Last weekend at my revision retreat in Luray, I remembered a dream I once had. My mind was relaxed by being in a different environment. A window-crack of space opened and a sleeping memory slipped in.
When my husband and I were first married, I was filled with dreams of our future. Some were silly, like flying to Paris on the Concorde for a café lunch of chilled white asparagus with shaved prosciutto, and flying back home on the Concorde before supper.
Then there was my dream house, a Victorian farmhouse. I built a two-story kit dollhouse with gingerbread trim and curved shutters I glued on backward. I painted the exterior sky blue and drew hearts on the backward shutters, papered the rooms in a cabbage rose print and furnished them with a miniature Hoosier cabinet and “iron” bedstead. My mother stitched tiny gingham curtains. I glued a chip of wood over the front porch that said Bramblewood Cottage, and was ready to move in.
My husband and I never shrunk to three inches and we aren’t living in a sky-blue Victorian farmhouse, but we do have a big front porch and shutters that are hung properly.
At the Mimslyn Inn in Luray, somewhere between the exercise on setting and the cookie break, an older dream fluttered through my mind. The library I was going to create, a dollhouse of a library just for children.
In the early 70s, I stumbled on the Noyes Children’s Library in Kensington, Maryland. Founded in 1893, it is the oldest public library in the Washington Metro area. Noyes became a children’s-only library in 1969. When I discovered the mansard-roofed cottage, I was enchanted. I stepped into a single room with low bookshelves filled with picture books, a rocking chair, and soft rugs on the floor. I was ready to move in.
The idea of a library just for children stayed with me for years. I dreamed of starting my own children’s library, a cozy cottage nestled in the foothills of the Blue Ridge. The big front room would be the domain of little children, but I’d add a second room for the deep reading age of eight to eleven year olds, with carpeted levels, like a tree house, and wide windows to encourage daydreaming.
My husband and I discussed the little library in earnest. We studied floor plans and I drew sketches. When we drove into the mountains on day trips, we scouted locations. Standardsville? Crozet?
Last weekend, I glanced out the sunroom windows where our retreat was held, took in the slopes of the Blue Ridge rising behind us and the Massanutten range tumbling across the valley, and wondered where that dream had gone. It had gotten lost in thirty-five years of moves and work and losses and health issues and money troubles. I felt sad. Such a sweet dream, so unselfish, it should have materialized from goodness alone.
And then I recalled the martin birdhouse my stepfather built for me when I was ten. In Manassas, where we did our weekly shopping, I’d noticed apartment-style birdhouses for purple martins in people’s backyards. We could attract those lovely martins, too!

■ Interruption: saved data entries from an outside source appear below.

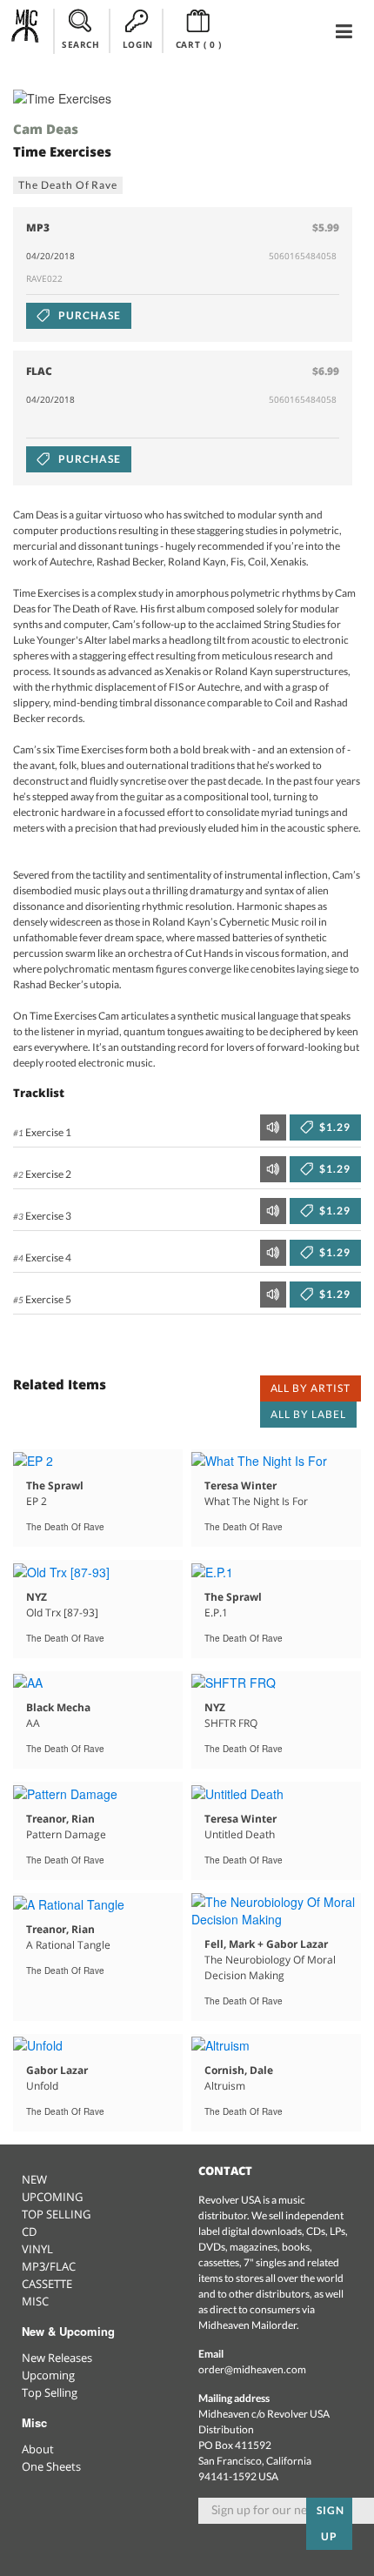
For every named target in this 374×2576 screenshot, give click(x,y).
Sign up (330, 2523)
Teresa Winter (240, 1485)
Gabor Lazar (57, 2070)
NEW (34, 2179)
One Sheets (51, 2466)
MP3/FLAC (49, 2266)
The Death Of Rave (67, 184)
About (38, 2449)
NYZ (36, 1596)
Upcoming (48, 2375)
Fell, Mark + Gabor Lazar (266, 1944)
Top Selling (49, 2392)
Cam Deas (45, 128)
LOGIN (138, 44)
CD (29, 2231)
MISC (35, 2301)
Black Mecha (58, 1707)
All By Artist (310, 1388)
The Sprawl (54, 1485)
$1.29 (334, 1127)
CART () (199, 44)
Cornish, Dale (238, 2070)
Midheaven (26, 30)
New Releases (57, 2357)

My stepfather constructed a huge two-story martin apartment house, painted it white, and mounted it on a sturdy pole just inside our woods. I haunted the spot, waiting for birds to move in. But they never did. Not one single bird.
Year after year the martin house remained vacant. The paint flaked. The roof peeled. It was the saddest sight, that unlived-in house, built with anticipation and hope and the best of intentions. Later I realized purple martins are aerialists, catching gnats on the wing, and prefer their homes away from tall trees.
When we moved into this house, I hung a birdhouse from a hickory tree branch, never dreaming any self-respecting bird would move into a gaudy ornament from Lowe’s. Imagine my surprise last fall when I was raking leaves and glimpsed sticks poking out of the hole. Some bird family had actually nested in it!
Recently the Universe sent me something I didn’t know I needed until it was in front of me: a photo essay by Rob McDonald called “Birdhouses.” McDonald photographs spaces, like the homes of famous Southern writers and the more humble abodes of backyard birds. I was drawn to his images of miniature houses set at the edges of fields, made by hand, put up with the best of intentions.
When asked why he kept building birdhouses that were never used, one man told McDonald, “I guess I just like the idea of birds.”
I will never make the cottage children’s library happen. Yet now I can let the idea fly away knowing it’s okay to dream small dreams while tending the bigger ones.
It’s enough to face each day with anticipation, waiting for the flash of a bluebird as I take up my current project. I’m building a new place there, a new world to move into, in the hopes my readers will want to come, too.